I kept your notation but it makes things confusing:

fOdd has indexes 0, 2, 4, 6, ... so it should be fEven

fEven has indexes 1, 3, 5, 7, ... so it should be fOdd

really sOdd should be sLower and sEven should be sUpper since they correspond to the 0:s/2 and s/2:s-1 elements of the spectrum respectively:

sLower = FFT(fEven, sH, inverse); // fEven is 0, 2, 4, ...
sUpper = FFT(fOdd, sH, inverse); // fOdd is 1, 3, 5, ...

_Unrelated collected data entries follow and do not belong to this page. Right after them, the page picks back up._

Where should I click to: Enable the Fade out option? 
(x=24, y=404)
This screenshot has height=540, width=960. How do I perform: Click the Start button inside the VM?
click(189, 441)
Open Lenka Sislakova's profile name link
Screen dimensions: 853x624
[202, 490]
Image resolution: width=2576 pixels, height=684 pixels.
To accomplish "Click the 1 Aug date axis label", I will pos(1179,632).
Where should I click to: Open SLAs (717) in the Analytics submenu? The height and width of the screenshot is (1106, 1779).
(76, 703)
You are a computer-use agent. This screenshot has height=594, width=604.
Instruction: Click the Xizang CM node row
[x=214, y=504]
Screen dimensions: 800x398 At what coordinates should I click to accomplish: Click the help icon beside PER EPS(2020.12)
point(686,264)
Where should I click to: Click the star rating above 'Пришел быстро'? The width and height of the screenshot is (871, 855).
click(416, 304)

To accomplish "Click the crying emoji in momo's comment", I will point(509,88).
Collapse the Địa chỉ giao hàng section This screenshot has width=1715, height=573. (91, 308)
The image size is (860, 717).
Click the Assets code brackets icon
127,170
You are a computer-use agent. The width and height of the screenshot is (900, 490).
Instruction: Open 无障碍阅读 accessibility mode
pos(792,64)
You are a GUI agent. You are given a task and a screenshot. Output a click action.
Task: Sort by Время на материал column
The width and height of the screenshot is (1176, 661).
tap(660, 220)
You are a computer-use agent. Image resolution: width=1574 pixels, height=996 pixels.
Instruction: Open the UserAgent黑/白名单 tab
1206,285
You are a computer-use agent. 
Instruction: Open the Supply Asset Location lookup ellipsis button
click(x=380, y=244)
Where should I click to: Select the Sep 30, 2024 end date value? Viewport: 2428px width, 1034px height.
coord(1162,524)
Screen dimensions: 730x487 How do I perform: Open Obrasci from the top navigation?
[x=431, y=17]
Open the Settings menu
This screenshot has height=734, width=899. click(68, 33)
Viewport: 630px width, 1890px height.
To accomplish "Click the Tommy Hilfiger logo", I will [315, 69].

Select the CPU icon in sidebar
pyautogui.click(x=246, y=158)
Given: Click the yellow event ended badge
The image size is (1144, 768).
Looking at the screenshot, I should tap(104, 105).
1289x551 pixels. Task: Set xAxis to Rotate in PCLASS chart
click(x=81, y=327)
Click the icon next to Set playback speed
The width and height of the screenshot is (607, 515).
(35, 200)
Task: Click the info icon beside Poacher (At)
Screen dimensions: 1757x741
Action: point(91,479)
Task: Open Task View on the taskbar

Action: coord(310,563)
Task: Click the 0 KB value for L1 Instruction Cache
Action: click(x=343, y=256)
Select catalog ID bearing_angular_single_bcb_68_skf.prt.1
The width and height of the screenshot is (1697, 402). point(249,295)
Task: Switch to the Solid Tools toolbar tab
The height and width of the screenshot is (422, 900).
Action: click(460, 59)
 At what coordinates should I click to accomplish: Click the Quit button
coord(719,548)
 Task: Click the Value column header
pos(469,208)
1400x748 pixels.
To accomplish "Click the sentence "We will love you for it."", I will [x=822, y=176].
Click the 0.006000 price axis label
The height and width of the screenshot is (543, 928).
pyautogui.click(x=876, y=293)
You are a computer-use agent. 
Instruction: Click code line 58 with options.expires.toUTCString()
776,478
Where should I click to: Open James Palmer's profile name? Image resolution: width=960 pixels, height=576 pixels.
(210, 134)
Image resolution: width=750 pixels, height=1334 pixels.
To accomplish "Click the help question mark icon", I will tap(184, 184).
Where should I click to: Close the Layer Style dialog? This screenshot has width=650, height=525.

Then the butterfly becomes:

for (int i = 0; i < sH; i++) {
    double* sL1 = sLower[i];
    double* sU1 = Mul(o, sUpper[i]);

    spectr[i] = Sum(sL1, sU1);
    spectr[i + sH] = Dif(sL1, sU1);

    o = Mul(o, oBase);
}

When written like this it is easier to compare to this pseudocode example on wikipedia.

And @Dai is correct you are going to leak a lot of memory

1
votes

Regarding the memory, you can use the std::vector to encapsulate dynamically-allocated arrays and to ensure they're deallocated when execution leaves scope. You could use unique_ptr<double[]> but the performance gains are not worth it IMO and you lose the safety of the at() method.

(Based on @Robb's answer)

A few other tips:

  • Avoid cryptic identifiers - programs should be readable, and names like "f" and "s" make your program harder to read and maintain.
  • Type-based Hungarian notation is frowned upon as modern editors show type information automatically so it adds unnecessary complication to identifier names.
  • Use size_t for indexes, not int
  • The STL is your friend, use it!
  • Preemptively prevent bugs by using const to prevent accidental mutation of read-only data.

Like so:

#include <vector>

using namespace std;

vector<double> fastFourierTransform(const vector<double> signal, const bool inverse) {

    if( signal.size() < 2 ) return signal;
    const size_t half = signal.size() / 2;

    vector<double> lower; lower.reserve( half );
    vector<double> upper; upper.reserve( half );

    bool isEven = true;
    for( size_t i = 0; i < signal.size(); i++ ) {
        if( isEven ) lower.push_back( signal.at( i ) );
        else         upper.push_back( signal.at( i ) );

        isEven = !isEven;
    }

    vector<double> lowerFft = fastFourierTransform( lower, inverse );
    vector<double> upperFft = fastFourierTransform( upper, inverse );

    vector<double> result;
    result.reserve( signal.size() );

    double arg = ( inverse ? 1 : -1 ) * ( DoublePI / signal.size() );

    // Ideally these should be local `double` values passed directly into `Mul`.
    unique_ptr<double[]> oBase = make_unique<double[]>( 2 );
    oBase[0] = cos(arg);
    oBase[1] = sin(arg);

    unique_ptr<double[]> o = make_unique<double[]>( 2 );
    o[0] = 0;
    o[1] = 0;

    for( size_t i = 0; i < half; i++ ) {

        double* lower1 = lower.at( i );
        double* upper1 = Mul( o, upper.at( i ) );

        result.at( i        ) = Sum( lower1, upper1 );
        result.at( i + half ) = Dif( lower1, upper1 );

        o = Mul( o, oBase );
    }

    // My knowledge of move-semantics of STL containers is a bit rusty - so there's probably a better way to return the output 'result' vector.